12 Wat zal er zijn omgegaan in een Israëliet die pas gehoord heeft van Cyrus’ decreet dat de joden naar Jeruzalem mogen terugkeren en de tempel mogen herbouwen? Zal hij de zekerheid van Babylon achterlaten om de lange reis naar huis te aanvaarden? Tijdens Israëls zeventigjarige afwezigheid zijn de verlaten velden door onkruid overwoekerd. Wolven, luipaarden, leeuwen en beren maken die velden nu onveilig. Ook huizen er cobra’s. De terugkerende joden zullen voor overleving afhankelijk zijn van huisdieren — kudden kleinvee en rundvee zullen hen van melk, wol en vlees voorzien en ossen zullen de ploeg trekken. Zullen die ten prooi vallen aan roofdieren? Zullen kleine kinderen door slangen gebeten worden? En dan is er nog het gevaar onderweg in een hinderlaag gelokt te worden.

13. (a) Welk hartverwarmende beeld schildert Jesaja? (b) Hoe weten wij dat in de vrede die Jesaja beschrijft meer opgesloten ligt dan bescherming tegen wilde dieren?

13 Jesaja schildert nu een hartverwarmend beeld van de omstandigheden die God in het land zal bewerkstelligen. Hij zegt: De wolf zal werkelijk een poosje bij het mannetjeslam vertoeven, en bij het bokje zal de luipaard zelf zich neerleggen, en het kalf en de jonge leeuw met manen en het weldoorvoede dier alle bij elkaar; en een kleine jongen nog maar zal leider over ze zijn. Ja, de koe en de beer zullen weiden; samen zullen hun jongen neerliggen. En zelfs de leeuw zal stro eten net als de stier. En de zuigeling zal stellig spelen bij het hol van de cobra; en op de lichtopening van een giftige slang zal een gespeend kind werkelijk zijn eigen hand leggen. Men zal generlei kwaad doen noch enig verderf stichten op heel mijn heilige berg; want de aarde zal stellig vervuld zijn van de kennis van Jehovah, zoals de wateren ook de zee bedekken” (Jesaja 11:6-9). Zijn die woorden niet ontroerend?

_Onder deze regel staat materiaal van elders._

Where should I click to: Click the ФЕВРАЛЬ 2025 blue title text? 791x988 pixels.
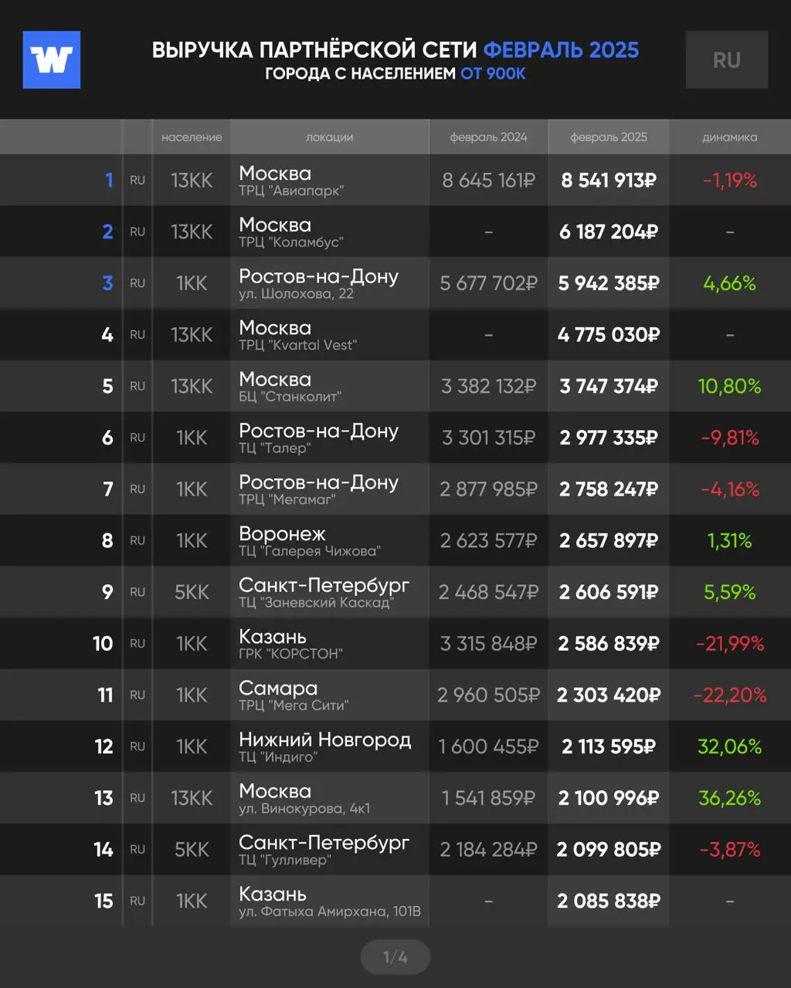[x=561, y=50]
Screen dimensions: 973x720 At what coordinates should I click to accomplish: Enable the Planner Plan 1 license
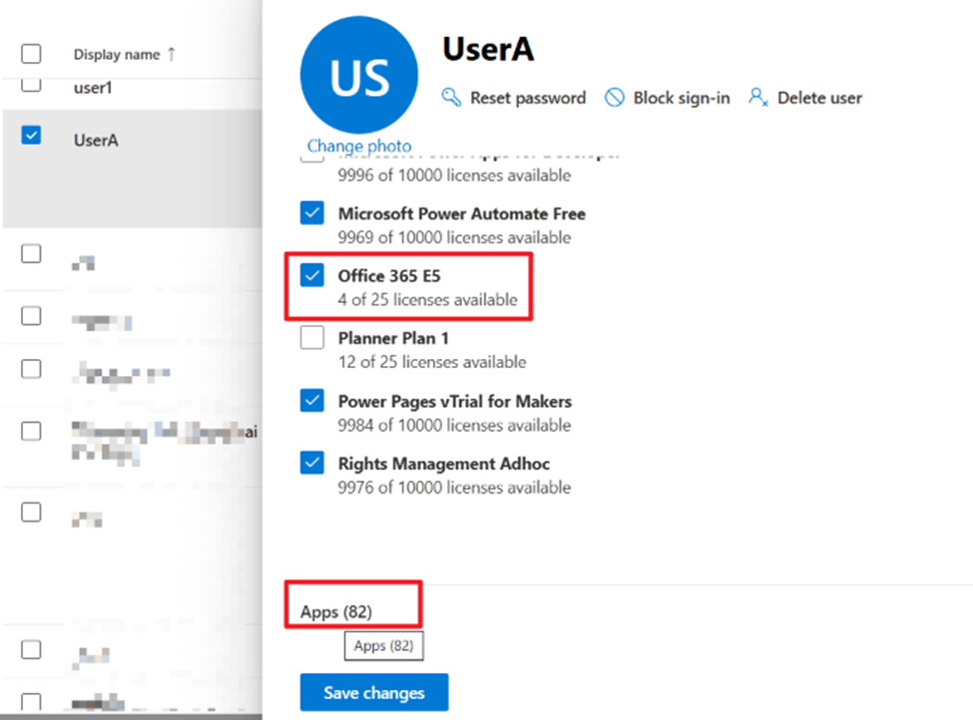(x=311, y=337)
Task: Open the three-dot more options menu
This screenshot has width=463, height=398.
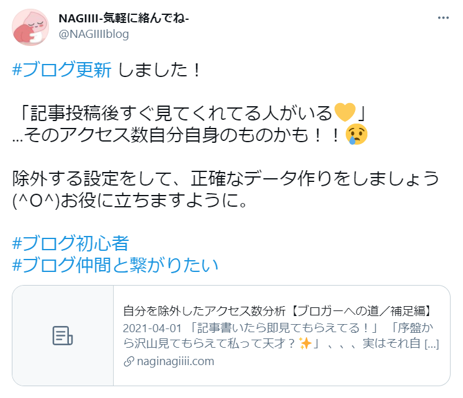Action: pyautogui.click(x=443, y=19)
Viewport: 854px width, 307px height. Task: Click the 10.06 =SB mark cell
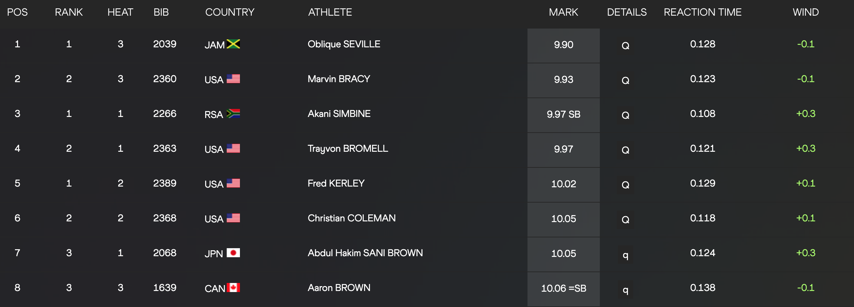(563, 289)
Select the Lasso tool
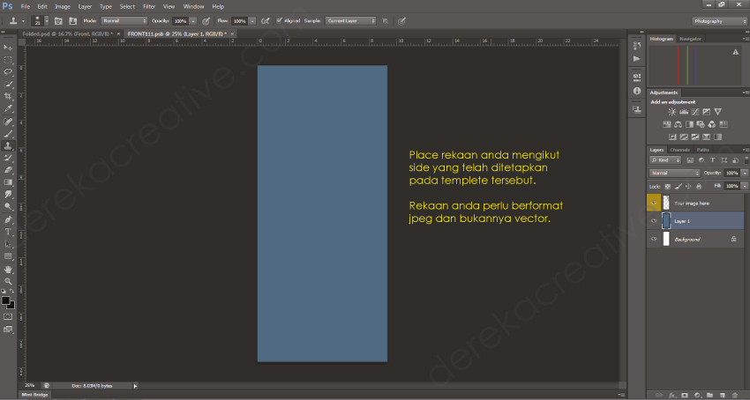Image resolution: width=750 pixels, height=400 pixels. [x=8, y=71]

Merk op dat de hier beschreven vrede het resultaat is van de kennis van Jehovah. Er ligt dus meer in opgesloten dan louter bescherming tegen wilde dieren. De kennis van Jehovah zal geen dieren veranderen maar mensen beïnvloeden. Noch onderweg naar huis noch in hun herstelde land zullen de Israëlieten bang hoeven zijn voor wilde dieren of beestachtige mensen. — Ezra 8:21, 22; Jesaja 35:8-10; 65:25.

14. Wat is de grotere vervulling van Jesaja 11:6-9?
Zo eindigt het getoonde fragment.